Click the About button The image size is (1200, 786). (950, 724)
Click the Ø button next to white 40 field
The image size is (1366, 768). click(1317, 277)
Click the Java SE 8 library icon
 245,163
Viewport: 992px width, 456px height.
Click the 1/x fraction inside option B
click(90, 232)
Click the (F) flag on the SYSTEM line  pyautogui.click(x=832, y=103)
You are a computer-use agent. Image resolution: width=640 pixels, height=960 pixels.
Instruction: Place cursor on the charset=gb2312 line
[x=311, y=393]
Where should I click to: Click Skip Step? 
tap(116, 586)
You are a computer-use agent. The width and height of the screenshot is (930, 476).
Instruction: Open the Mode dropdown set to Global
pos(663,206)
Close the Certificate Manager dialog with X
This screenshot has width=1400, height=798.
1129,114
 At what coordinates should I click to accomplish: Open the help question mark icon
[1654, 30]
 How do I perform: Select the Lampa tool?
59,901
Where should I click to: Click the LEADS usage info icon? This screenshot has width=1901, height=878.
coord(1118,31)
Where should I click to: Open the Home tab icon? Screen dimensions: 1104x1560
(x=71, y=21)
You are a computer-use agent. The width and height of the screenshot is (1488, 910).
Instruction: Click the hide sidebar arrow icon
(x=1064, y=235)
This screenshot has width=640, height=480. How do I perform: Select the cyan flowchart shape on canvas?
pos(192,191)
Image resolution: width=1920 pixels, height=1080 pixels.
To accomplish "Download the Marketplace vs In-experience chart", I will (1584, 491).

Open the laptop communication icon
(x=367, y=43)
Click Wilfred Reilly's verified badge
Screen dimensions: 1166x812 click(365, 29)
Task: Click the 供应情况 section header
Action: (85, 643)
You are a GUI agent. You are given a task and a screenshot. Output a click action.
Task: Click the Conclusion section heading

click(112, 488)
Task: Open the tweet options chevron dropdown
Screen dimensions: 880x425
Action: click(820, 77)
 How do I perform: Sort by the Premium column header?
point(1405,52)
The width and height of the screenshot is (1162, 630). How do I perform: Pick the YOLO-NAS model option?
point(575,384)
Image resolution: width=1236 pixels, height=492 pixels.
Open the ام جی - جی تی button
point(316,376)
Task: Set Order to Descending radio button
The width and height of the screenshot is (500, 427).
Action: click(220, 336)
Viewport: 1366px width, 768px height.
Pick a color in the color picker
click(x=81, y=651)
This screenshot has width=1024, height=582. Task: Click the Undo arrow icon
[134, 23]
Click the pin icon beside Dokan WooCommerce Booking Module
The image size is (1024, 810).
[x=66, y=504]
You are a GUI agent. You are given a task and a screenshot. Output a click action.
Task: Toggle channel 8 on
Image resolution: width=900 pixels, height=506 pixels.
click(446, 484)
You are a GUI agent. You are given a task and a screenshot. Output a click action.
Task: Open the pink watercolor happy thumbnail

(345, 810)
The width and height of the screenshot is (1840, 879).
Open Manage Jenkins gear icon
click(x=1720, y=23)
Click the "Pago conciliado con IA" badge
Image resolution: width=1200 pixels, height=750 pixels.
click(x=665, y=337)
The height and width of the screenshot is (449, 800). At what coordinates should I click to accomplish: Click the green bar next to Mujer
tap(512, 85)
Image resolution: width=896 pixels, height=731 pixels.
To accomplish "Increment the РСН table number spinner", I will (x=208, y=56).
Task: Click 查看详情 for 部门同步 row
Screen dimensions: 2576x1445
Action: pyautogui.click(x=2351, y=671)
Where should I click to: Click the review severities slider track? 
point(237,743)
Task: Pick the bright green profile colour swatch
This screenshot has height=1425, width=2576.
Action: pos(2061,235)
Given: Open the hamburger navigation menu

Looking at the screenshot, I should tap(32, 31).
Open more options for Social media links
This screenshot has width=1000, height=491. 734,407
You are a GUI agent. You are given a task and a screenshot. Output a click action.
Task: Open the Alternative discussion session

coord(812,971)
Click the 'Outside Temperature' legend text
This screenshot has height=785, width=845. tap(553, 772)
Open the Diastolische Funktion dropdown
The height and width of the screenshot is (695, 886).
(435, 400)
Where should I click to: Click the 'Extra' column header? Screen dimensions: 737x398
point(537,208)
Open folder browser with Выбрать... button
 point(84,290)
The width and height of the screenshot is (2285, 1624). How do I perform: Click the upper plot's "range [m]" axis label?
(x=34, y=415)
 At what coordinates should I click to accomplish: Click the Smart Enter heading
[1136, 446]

* Goal *
Find every line above that contains the word "header" and copy each one out in full.

* Response to this exercise *
Task: Click the 供应情况 section header
 How do I perform: Sort by the Premium column header?
Where should I click to: Click the 'Extra' column header? Screen dimensions: 737x398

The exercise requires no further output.